## RECORDS SHOWN
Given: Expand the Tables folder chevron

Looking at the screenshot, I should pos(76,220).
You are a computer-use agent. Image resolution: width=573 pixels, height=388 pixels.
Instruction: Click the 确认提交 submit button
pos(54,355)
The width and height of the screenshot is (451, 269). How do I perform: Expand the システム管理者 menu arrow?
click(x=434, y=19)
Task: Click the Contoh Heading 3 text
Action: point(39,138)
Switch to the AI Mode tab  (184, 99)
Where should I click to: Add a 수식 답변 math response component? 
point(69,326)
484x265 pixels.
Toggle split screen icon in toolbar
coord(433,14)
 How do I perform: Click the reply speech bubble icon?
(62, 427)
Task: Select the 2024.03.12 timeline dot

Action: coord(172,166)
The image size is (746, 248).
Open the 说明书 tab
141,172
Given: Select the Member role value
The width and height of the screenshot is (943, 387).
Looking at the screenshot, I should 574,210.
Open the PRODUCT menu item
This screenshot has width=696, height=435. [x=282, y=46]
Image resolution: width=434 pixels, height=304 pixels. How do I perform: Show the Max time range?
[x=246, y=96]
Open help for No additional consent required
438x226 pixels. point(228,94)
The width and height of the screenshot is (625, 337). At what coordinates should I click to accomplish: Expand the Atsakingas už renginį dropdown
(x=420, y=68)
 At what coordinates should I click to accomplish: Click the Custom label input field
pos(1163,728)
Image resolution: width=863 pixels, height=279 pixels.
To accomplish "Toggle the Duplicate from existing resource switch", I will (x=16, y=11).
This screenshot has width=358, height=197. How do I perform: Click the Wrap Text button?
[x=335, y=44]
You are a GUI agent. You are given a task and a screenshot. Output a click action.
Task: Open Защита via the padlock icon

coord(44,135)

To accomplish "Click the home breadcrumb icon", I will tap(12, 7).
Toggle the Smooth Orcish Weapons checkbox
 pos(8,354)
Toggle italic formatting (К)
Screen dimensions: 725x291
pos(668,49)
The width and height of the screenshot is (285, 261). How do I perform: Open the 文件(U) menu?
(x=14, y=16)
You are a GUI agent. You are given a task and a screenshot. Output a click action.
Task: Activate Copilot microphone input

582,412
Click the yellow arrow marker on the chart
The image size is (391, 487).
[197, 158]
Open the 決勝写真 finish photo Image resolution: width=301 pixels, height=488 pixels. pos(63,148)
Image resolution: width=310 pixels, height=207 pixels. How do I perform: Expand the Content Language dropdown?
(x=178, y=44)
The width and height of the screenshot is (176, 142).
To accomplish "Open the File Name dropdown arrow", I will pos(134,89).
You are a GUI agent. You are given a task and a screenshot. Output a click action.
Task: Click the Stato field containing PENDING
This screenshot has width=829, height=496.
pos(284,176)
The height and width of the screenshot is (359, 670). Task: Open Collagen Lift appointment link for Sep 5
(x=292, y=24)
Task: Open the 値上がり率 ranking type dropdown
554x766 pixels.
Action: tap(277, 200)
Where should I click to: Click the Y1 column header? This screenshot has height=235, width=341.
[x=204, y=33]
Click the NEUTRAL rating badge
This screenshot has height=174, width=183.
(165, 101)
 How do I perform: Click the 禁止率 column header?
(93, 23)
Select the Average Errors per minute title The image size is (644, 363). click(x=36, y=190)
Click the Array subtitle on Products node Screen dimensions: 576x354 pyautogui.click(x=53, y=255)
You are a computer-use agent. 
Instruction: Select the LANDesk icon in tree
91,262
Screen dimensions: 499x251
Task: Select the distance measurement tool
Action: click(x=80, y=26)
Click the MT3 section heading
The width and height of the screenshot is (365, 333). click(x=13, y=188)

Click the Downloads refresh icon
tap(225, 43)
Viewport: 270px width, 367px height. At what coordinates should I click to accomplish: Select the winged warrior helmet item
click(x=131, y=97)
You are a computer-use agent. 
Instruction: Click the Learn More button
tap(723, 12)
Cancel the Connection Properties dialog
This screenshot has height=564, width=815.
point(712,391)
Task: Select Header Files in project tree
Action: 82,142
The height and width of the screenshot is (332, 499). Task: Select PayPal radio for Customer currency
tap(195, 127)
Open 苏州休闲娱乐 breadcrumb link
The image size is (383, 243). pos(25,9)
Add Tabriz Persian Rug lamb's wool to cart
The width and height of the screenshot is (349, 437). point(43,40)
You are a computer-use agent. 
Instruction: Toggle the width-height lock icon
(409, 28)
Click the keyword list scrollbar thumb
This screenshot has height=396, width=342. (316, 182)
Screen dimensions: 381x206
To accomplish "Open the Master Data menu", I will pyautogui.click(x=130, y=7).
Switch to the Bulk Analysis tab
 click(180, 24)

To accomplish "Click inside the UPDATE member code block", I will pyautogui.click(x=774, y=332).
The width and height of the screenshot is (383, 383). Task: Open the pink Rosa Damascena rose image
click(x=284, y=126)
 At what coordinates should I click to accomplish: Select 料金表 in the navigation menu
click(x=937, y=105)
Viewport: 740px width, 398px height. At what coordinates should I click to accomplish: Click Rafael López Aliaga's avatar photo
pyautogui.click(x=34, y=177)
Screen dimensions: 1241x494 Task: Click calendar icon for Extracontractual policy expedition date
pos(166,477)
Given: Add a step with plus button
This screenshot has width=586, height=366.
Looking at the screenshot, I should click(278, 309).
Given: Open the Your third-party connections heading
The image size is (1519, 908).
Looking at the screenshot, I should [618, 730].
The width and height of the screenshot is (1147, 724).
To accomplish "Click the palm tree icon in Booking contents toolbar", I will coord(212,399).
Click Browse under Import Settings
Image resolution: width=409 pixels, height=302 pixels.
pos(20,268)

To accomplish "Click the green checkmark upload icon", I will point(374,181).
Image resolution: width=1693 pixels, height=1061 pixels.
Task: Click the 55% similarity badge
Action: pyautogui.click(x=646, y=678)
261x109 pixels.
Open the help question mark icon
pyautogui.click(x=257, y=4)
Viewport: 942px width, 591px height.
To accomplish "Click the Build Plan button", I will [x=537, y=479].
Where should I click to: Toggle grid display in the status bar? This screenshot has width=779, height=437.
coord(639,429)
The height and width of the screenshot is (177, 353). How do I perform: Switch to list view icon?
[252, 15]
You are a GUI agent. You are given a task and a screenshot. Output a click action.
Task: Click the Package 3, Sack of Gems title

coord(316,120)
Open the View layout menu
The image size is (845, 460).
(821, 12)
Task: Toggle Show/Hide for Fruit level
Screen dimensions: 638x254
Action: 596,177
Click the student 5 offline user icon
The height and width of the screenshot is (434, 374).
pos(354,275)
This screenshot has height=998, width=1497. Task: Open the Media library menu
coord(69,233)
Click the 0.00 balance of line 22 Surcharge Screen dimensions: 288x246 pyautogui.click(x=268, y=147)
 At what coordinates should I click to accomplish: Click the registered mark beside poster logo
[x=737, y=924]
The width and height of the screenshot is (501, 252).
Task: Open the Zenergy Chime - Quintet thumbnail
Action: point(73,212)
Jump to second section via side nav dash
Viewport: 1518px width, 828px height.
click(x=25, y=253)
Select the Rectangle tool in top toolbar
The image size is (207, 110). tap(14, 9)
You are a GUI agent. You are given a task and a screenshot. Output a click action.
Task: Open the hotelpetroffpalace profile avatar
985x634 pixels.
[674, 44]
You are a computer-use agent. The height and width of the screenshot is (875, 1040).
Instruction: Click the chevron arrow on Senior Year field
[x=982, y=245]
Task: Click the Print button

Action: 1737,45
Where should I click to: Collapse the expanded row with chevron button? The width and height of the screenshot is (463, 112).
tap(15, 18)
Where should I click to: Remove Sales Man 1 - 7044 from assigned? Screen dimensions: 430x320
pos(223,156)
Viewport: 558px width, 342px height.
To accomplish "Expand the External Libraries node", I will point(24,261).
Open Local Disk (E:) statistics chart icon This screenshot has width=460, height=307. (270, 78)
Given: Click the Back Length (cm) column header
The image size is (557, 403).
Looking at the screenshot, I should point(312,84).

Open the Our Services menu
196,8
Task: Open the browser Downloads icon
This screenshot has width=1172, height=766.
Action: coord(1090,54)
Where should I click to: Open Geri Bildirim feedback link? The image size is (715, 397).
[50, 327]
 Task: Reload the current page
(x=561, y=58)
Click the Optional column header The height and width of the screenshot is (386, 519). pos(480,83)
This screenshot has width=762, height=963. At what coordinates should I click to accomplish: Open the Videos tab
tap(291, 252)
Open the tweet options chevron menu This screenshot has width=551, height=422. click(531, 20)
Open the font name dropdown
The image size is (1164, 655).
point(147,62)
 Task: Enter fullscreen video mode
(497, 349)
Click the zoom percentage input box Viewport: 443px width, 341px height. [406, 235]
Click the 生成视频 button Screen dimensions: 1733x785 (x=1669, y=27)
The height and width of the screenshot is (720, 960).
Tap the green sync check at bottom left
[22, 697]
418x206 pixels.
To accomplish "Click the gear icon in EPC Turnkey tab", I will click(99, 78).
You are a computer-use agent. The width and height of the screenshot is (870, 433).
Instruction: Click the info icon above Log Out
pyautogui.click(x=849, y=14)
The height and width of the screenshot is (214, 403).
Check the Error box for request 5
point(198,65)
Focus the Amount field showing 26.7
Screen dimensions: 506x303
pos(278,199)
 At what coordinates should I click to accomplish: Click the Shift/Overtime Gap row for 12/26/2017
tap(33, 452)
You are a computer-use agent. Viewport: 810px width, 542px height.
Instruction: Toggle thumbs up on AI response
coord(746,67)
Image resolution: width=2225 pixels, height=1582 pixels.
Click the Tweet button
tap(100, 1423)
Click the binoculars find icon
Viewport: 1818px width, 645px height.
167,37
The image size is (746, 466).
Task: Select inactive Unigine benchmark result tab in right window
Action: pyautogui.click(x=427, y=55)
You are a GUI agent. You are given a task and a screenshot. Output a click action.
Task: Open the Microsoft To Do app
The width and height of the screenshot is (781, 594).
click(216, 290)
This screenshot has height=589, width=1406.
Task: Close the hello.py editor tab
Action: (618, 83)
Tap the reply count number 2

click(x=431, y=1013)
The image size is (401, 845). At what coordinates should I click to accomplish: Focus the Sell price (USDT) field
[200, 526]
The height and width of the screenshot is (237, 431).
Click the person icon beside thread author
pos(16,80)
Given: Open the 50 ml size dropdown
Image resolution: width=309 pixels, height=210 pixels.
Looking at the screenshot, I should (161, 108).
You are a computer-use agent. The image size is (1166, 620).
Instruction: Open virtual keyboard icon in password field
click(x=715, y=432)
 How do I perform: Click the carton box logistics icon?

## PROBLEM STATEMENT
Will you edit the items starting with the line containing "Open the Our Services menu" and going on through the line containing "(x=561, y=58)", changing "Downloads" to "Bookmarks" and leaving everything else as it is? Return only those lines.

## RESPONSE TO THIS TASK
Open the Our Services menu
196,8
Task: Open the browser Bookmarks icon
This screenshot has width=1172, height=766.
Action: coord(1090,54)
Where should I click to: Open Geri Bildirim feedback link? The image size is (715, 397).
[50, 327]
 Task: Reload the current page
(x=561, y=58)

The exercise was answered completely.